Unnamed: 0,CRIM,ZN,INDUS,CHAS,NOX,RM,AGE,DIS,RAD,TAX,PTRATIO,B,LSTAT
0,0.00632,18.0,2.31,0.0,0.538,6.575,65.2,4.09,1.0,296.0,15.3,396.9,4.98
1,0.02731,0.0,7.07,0.0,0.469,6.421,78.9,4.9671,2.0,242.0,17.8,396.9,9.14
2,0.02729,0.0,7.07,0.0,0.469,7.185,61.1,4.9671,2.0,242.0,17.8,392.83,4.03
3,0.03237,0.0,2.18,0.0,0.458,6.998,45.8,6.0622,3.0,222.0,18.7,394.63,2.94
4,0.06905,0.0,2.18,0.0,0.458,7.147,54.2,6.0622,3.0,222.0,18.7,396.9,5.33


In [11]:
y = pd.DataFrame(data['target'], columns=['MEDV'])
y.head()

Unnamed: 0,MEDV
0,24.0
1,21.6
2,34.7
3,33.4
4,36.2


### We are trying to predict house price using many different housing attributes (e.g. Rooms; Crime rate; etc)
#### Question 1: What type of Machine Learning Problem is this?

#### Question 2: What other regressors besides trees could we use for this problem?

### Split data in to training and test set, with half of data in the test set

In [12]:
X_train, X_test, y_train, y_test = train_test_split(X, y, test_size=0.5, random_state=2)

#### Question 3: How many houses are in the training and test sets? And how many features are there? Print them to the screen.

#### Question 4: Using DecisionTreeRegressor, Fit a Decision Tree to the training data; with maximum tree depth set to 3. Make sure to set a random seed.

#### Question 5: Visualize the Tree that has been fit to the training data using the plot_tree function

#### Question 6: Use the trained model to predict prices for the houses in the test set. Plot y-predicted (x-axis) vs y-actual on a scatter plot. Add a line to represent where perfect predictions would be.

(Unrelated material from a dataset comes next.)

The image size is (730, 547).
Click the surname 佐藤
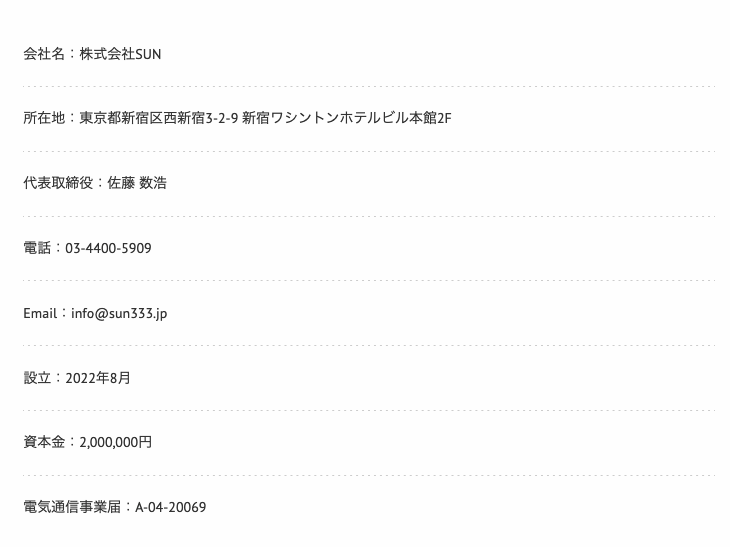pos(121,183)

#### Question 7: Use Mean Squared Error (MSE) to calculate the test error

# Ensemble Methods: Bagging and Random Forests

### Use the RandomForestRegressor Function to apply Bagging. Remember the only difference between Random Forests and Bagging is the number of 'max_features' to consider at each split. Bagging considers all features. 

In [13]:
# Bagging: using all features
regr1 = RandomForestRegressor(max_features=13, random_state=0)
regr1.fit(X_train, y_train.values.ravel())

RandomForestRegressor(max_features=13, random_state=0)

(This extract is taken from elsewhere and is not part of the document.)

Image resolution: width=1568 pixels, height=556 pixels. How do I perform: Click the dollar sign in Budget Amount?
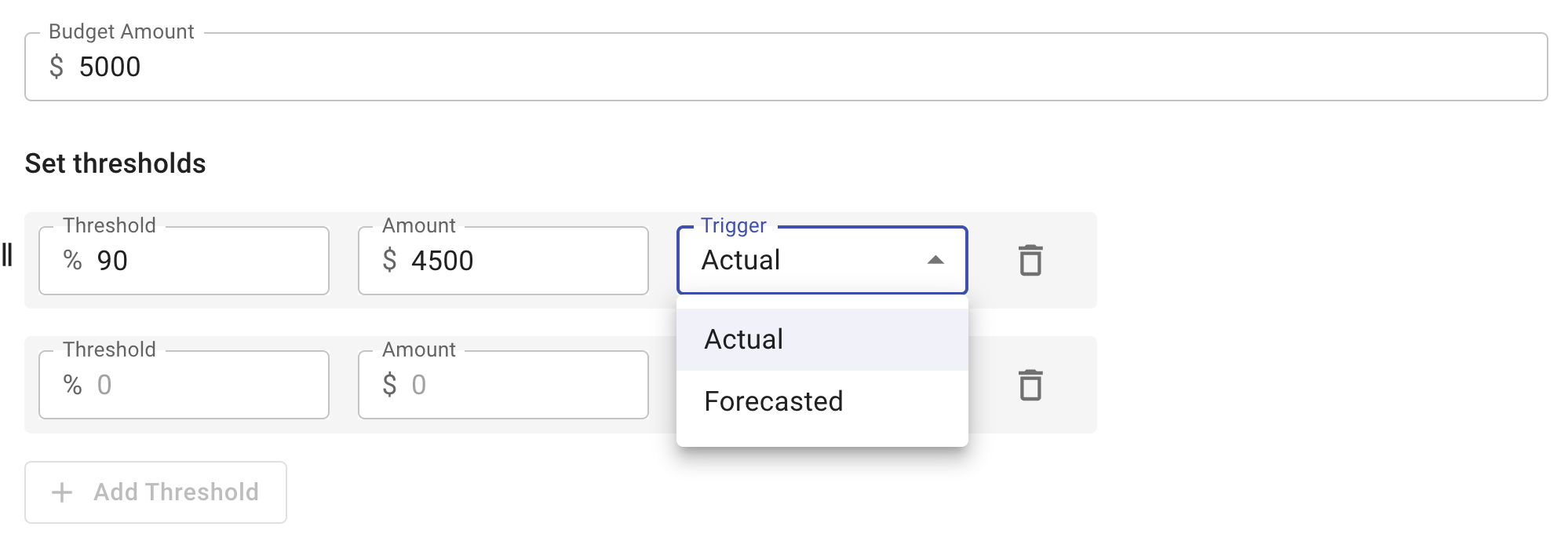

#### Question 8: Like before, plot y-predicted (x-axis) vs y-actual on a scatter plot. Add a line to represent where perfect predictions would be.

#### Question 9: Use Mean Squared Error (MSE) to calculate the test error

### Use the RandomForestRegressor Function to apply Random Forest. Random Forest considers a subset of the features.

In [14]:
# Random forests: using 6 randoml selected features at each split
regr2 = RandomForestRegressor(max_features=6, random_state=0)
regr2.fit(X_train, y_train.values.ravel())

RandomForestRegressor(max_features=6, random_state=0)

#### Question 10: Use Mean Squared Error (MSE) to calculate the test error

#### Question 11: Plot a feature importance figure to understand which of the 13 features can best explain the response variable. Do the most important features make intuitive sense to you?

#### Bonus Question #1: use GridSearchCV to tune two hyper-parameters to improve the model further

#### Bonus Question #2: if this MSE is not lower than the previous ones, what does this suggest about the previous models?